Colossenzen 4:5

Wandelt met wijsheid bij degenen, die buiten zijn, den bekwamen tijd uitkopende.

Efeziërs 5:15-17

Ziet dan, hoe gij voorzichtiglijk wandelt, niet als onwijzen, maar als wijzen.

Mattheüs 10:16

Ziet, Ik zend u als schapen in het midden der wolven; zijt dan voorzichtig gelijk de slangen, en oprecht gelijk de duiven.

Romeinen 16:19

Want uw gehoorzaamheid is tot kennis van allen gekomen. Ik verblijde mij dan uwenthalve; en ik wil, dat gij wijs zijt in het goede, doch onnozel in het kwade.

1 Corinthiërs 5:12-13

Want wat heb ik ook die buiten zijn te oordelen?
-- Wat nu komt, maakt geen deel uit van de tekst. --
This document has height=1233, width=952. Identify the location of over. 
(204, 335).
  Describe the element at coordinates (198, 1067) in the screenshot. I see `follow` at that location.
Oordeelt gijlieden niet die binnen zijn?

1 Corinthiërs 14:19-25

Maar ik wil liever in de Gemeente vijf woorden spreken met mijn verstand, opdat ik ook anderen moge onderwijzen, dan tien duizend woorden in een vreemde taal.

1 Thessalonicenzen 4:12

Opdat gij eerlijk wandelt bij degenen, die buiten zijn, en geen ding van node hebt.

1 Timotheüs 3:7

En hij moet ook een goede getuigenis hebben van degenen, die buiten zijn, opdat hij niet valle in smaadheid, en in den strik des duivels.

Jakobus 3:13

Wie is wijs en verstandig onder u? die bewijze uit zijn goeden wandel zijn werken in zachtmoedige wijsheid.

1 Petrus 3:1

Desgelijks gij vrouwen, zijt uw eigenen mannen onderdanig; opdat ook, zo enigen den Woorde ongehoorzaam zijn, zij door den wandel der vrouwen zonder Woord mogen gewonnen worden;

Markus 4:11

En Hij zeide tot hen: Het is u gegeven te verstaan de verborgenheid van het Koninkrijk Gods; maar dengenen, die buiten zijn, geschieden al deze dingen door gelijkenissen;

Jakobus 3:17

Maar de wijsheid, die van boven is, die is ten eerste zuiver, daarna vreedzaam, bescheiden, gezeggelijk, vol van barmhartigheid en van goede vruchten, niet partijdig oordelende, en ongeveinsd.

Psalmen 90:12

Leer ons alzo onze dagen tellen, dat wij een wijs hart bekomen.

Colossenzen 3:16

Het woord van Christus wone rijkelijk in u, in alle wijsheid; leert en vermaant elkander, met psalmen en lofzangen, en geestelijke liederen, zingende den Heere met aangenaamheid in uw hart.

Jakobus 1:5

En indien iemand van u wijsheid ontbreekt, dat hij ze van God begere, Die een iegelijk mildelijk geeft, en niet verwijt; en zij zal hem gegeven worden.